__Problem description__:
In the data that follows, find the line with "Image resolution: width=864 pixels, height=486"; transcribe it, every later line up to the one with "Task: Click the 2/3 up health ring indicator", and that line as well, exactly and with no others.

__Dataset content__:
--- START ---

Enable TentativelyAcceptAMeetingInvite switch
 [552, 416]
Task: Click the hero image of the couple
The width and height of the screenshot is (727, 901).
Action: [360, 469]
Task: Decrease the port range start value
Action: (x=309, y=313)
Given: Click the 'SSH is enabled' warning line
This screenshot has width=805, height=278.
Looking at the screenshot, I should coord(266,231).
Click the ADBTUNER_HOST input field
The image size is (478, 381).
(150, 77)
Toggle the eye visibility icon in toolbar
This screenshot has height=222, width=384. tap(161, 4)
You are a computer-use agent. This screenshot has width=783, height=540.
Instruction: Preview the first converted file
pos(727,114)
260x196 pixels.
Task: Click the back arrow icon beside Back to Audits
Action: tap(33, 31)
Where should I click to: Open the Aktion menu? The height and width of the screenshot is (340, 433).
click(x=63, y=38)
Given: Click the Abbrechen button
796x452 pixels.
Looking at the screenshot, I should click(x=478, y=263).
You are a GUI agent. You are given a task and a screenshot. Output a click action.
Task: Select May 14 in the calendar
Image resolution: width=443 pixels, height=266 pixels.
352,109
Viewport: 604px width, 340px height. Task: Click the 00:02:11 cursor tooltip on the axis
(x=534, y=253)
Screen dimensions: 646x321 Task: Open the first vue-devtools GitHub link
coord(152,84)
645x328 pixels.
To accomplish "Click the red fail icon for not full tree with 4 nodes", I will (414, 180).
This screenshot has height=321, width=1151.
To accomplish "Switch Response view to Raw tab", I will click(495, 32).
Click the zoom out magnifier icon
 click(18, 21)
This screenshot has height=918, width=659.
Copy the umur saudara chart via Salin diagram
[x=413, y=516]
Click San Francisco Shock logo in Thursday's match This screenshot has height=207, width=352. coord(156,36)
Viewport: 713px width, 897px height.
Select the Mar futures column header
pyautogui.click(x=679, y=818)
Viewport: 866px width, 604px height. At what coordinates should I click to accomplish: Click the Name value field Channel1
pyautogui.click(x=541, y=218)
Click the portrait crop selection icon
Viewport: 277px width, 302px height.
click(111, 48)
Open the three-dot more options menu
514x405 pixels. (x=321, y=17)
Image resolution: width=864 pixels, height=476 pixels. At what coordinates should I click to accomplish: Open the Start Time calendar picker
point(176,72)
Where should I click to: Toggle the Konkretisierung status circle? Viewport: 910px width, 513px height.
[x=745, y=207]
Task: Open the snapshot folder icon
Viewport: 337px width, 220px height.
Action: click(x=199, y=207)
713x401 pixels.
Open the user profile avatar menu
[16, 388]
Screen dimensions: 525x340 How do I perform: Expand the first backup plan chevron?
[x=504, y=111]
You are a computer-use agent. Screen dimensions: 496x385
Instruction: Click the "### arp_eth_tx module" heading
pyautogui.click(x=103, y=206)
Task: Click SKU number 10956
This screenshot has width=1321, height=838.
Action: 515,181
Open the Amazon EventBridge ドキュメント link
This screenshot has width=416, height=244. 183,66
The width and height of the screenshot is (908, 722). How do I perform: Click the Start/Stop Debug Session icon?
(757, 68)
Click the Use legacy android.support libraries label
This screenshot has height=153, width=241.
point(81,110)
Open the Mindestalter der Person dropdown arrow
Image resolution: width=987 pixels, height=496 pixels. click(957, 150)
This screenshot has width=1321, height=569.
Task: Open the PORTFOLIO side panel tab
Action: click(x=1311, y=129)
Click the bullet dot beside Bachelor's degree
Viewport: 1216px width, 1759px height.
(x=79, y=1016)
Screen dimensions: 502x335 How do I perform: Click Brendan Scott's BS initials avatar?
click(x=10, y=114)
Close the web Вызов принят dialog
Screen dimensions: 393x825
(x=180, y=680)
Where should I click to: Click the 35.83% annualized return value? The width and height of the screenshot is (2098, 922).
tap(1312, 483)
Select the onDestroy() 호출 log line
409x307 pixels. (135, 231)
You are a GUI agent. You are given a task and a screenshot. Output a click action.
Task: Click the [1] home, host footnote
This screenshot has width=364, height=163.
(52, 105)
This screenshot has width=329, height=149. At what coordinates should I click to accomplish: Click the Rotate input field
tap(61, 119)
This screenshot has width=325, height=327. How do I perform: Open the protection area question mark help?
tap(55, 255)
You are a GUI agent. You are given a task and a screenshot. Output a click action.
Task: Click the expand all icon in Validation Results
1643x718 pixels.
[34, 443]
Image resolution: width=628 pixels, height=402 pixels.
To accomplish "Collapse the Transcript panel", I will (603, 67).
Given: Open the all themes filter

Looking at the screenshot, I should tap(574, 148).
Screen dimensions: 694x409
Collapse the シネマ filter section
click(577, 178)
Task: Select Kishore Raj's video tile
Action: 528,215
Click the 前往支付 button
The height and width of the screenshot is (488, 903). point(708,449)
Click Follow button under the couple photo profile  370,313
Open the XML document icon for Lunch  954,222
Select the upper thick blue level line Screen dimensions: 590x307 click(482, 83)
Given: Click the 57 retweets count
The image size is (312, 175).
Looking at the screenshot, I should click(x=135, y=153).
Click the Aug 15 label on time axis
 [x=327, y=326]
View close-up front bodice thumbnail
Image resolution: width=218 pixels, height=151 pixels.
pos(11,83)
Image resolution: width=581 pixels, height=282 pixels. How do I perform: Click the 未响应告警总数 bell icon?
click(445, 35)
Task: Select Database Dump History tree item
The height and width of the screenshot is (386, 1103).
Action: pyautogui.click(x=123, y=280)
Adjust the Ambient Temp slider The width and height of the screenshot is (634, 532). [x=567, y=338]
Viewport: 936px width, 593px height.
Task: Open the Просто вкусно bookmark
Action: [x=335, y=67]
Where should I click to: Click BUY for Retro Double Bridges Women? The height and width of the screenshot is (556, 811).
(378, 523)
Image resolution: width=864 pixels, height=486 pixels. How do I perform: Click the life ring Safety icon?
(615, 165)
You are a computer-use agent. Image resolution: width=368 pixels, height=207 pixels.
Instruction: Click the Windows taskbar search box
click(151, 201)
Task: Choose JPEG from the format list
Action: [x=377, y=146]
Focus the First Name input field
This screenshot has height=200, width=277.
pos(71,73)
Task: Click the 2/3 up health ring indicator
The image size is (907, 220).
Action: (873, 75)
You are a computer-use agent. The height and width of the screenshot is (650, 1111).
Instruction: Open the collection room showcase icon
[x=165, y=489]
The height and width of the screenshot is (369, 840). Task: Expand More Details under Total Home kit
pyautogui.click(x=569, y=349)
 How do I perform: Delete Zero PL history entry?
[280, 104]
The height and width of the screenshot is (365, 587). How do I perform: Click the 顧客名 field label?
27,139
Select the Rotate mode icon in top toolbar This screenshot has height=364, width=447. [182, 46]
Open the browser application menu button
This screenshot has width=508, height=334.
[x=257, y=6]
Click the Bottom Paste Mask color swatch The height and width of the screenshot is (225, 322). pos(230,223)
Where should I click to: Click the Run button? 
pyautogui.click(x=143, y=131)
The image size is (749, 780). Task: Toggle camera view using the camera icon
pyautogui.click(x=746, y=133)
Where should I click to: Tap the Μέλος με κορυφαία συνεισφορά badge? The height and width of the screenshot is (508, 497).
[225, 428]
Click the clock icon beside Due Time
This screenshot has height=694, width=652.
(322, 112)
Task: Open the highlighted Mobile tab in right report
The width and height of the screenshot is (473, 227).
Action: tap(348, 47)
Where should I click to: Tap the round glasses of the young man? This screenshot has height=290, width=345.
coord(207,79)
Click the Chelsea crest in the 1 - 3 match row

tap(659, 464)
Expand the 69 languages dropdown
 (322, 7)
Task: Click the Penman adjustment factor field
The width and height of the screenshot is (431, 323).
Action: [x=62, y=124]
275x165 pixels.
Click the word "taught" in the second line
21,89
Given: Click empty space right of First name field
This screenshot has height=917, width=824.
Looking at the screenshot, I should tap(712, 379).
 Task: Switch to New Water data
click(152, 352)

--- END ---

__Response area__:
Image resolution: width=864 pixels, height=486 pixels. How do I perform: Click the life ring Safety icon?
(615, 165)
You are a computer-use agent. Image resolution: width=368 pixels, height=207 pixels.
Instruction: Click the Windows taskbar search box
click(151, 201)
Task: Choose JPEG from the format list
Action: [x=377, y=146]
Focus the First Name input field
This screenshot has height=200, width=277.
pos(71,73)
Task: Click the 2/3 up health ring indicator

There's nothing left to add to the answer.